E louvo-o por sua misericórdia, visto que uma legião de pessoas até então desguarnecida, graças à omissão dos nossos eternamente letárgicos poderes constituídos, será tratada com o respeito que merece a partir da decisão daquele Tribunal: não serão mais párias, um rabisco numa sociedade que não enxerga seus reais contornos: senhores e senhoras de plena atuação na vida pública, em suas mais variadas esferas, finalmente assumirão, sem falso pudor, e com o legítimo direito que a eles assiste, seu integral papel na sociedade.
Concluo afirmando algo que já disse anteriormente: o quê duas pessoas adultas fazem, entre quatro paredes, desde que de mútuo consentimento, diz respeito somente a elas próprias – pois há muitos ditos heterossexuais que praticam coisas, sem concordância da outra parte, capazes de escandalizar até o mais debochado dos demônios, segundo a vasta literatura a respeito.
E viva o Estado Brasileiro laico! Que é um fato e uma conquista. Que não está sujeito a um Deus, supostamente absoluto, que, segundo muitos, espreita as pessoas através de buracos de fechaduras, frestas nas paredes, vãos junto aos forros, interessado em saber o que as pessoas fazem e como o fazem.

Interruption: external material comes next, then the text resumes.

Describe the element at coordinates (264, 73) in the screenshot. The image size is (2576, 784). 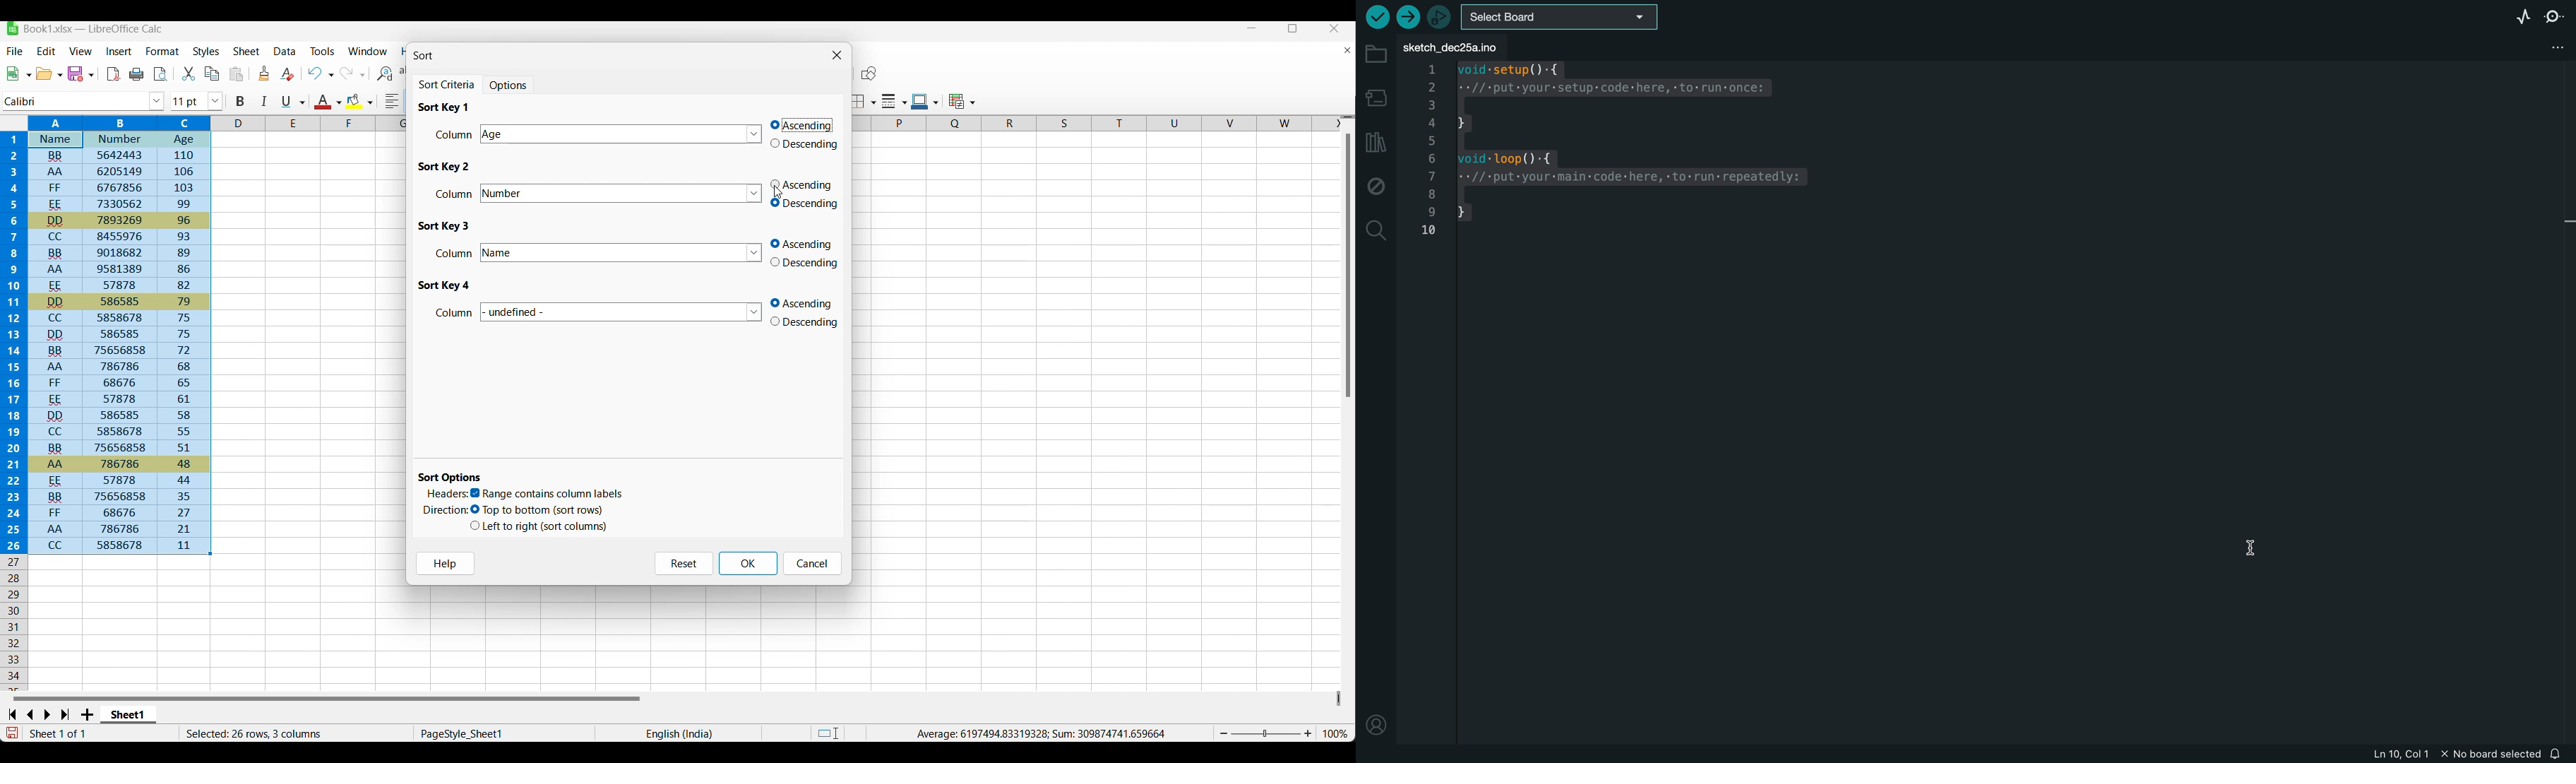
I see `Clone formatting` at that location.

Isto não é onisciência, é voyeurismo... E compatível com um Deus?! Duvido.
Voltaremos a este assunto, se houver interesse por parte dos leitores. Para até questionar um termo, que julgo impróprio: o tal homossexualismo; para debater o quão tênue elas são, historicamente, as ideias de família, e mais ainda, de família tradicional; e até para demonstrar como o referido comportamento que escandaliza tanta gente, é muito mais antigo, e comum, do que se pensa: palavra de um historiador, que não ganha coisa alguma por tal defesa (absolutamente nada no campo pessoal), que não a discreta esperança de ter contribuído para a queda dos preconceitos, da ideias tacanhas e da ignorância manifesta, geralmente postas em palavras mal escritas ou ainda pior ditas, graças ao ódio, à burrice, à insensatez que as instilam.
[Publicado originalmente no jornal A Notícia, de Leme, SP, em 14 de maio de 2011].